I have been positve for 13 years with almost no complications and have usually been undetectable or close to it after starting meds 7 years ago. Recently my viral load has climbed into the into the 1500 range. My doctor has had two genotypes run and a phenotype from two different labs and each time they are unable to determine the mutation. My doctor is recommending switching from Viramune/Viread/Trizivir to Sustiva/Videx/Truvada. I had been on this regimen for almost the entire time with the exception of Viread which was added recently when my viral load started to climb. I am concerned that about not having a clear indication as to which direction to move towards. How common is it not to be able obtain the results on these types of test? What are the implications of moving to the new meds in regard to further resistance. I guess after all this time of having good years, I am concerned about the change. Thanks for your help.

Response from Dr. Sherer

Although clinician's are advised that genotypes may be difficult to obtain at viral loads below 1,000 with standard assays, the ability to obtain a genotype sequence is not only determined by the amount of circulating RNA in the blood. Other factors can include other genetic material in the blood that might mimic HIV RNA and confuse the assay, the sensitivity of the assay itself, the integrity of the reagents used to amplify the RNA particles, intereference in the assay caused by high triglycerides or bilirubin, and other factors. Inability to sequence a virus when the viral load exceeds 1,000 occurs often enough, as often as 10-20% of the time.

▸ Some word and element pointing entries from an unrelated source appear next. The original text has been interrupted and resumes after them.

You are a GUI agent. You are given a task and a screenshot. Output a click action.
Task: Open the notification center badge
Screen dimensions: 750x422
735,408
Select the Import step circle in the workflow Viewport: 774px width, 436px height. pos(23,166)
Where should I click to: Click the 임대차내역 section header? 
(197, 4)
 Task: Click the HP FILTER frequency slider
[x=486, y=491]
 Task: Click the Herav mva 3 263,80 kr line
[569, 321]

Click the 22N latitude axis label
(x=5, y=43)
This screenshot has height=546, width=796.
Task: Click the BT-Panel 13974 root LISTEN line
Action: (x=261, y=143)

You and your physician are faced with the difficult options of waiting while you take your current regimen until a genotype can be obtained, i.e. with yet another (third) attempt, or making your best judgment about possible alternative regimens without the information from a genotype and making a switch. You didn't note the amount of time that has passed since you developed viremia of 1,500 copies/ml and started trying to get a genotype; it is likely to be 2 months or more.

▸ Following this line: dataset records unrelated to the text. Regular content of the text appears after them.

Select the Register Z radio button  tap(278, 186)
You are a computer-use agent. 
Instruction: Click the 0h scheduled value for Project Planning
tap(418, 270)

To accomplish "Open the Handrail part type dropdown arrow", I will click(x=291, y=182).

It would be useful to know the duration of time since the first viral load over 1,000, and the number of tests at that level or higher, in making this judgment. Also, you have not noted your adherence to ART, though your past good performance suggests that it has been very good. We know that even patients with perfect adherence for many years can suffer from 'pill fatigue' and lapse into less than perfect adherence. I would want to review your recent adherence at a minimum before making a switch to new one.

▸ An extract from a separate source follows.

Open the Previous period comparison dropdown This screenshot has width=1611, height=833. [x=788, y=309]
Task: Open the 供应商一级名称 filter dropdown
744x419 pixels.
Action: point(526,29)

The risk of continuing on your current regimen while viremic is the development of additional mutations, particularly to the NRTI class and to Viramune (nevirapine). The risk of switching without this information is that the second line regimen may include drugs to which you are fully or partially resistant, which would also promote new resistance mutations.

Finally, the second line regimen that has been proposed - Sustiva (efavirenz) + Videx (didanosine) + Truvada (emtricitabine or FTC + Viread or tenofovir) contains only one drug with a somewhat different NRTI resistance profile, i.e. didanosine.

Without all of the needed information, I can't help you any more than offering the above considerations. On the basis of what you have said, I lean towards obtaining a third genotype while you remain on your current regimen. More important that this opinion would be to review all of these thoughts with your doctor, and make your plans for the next steps with him or her.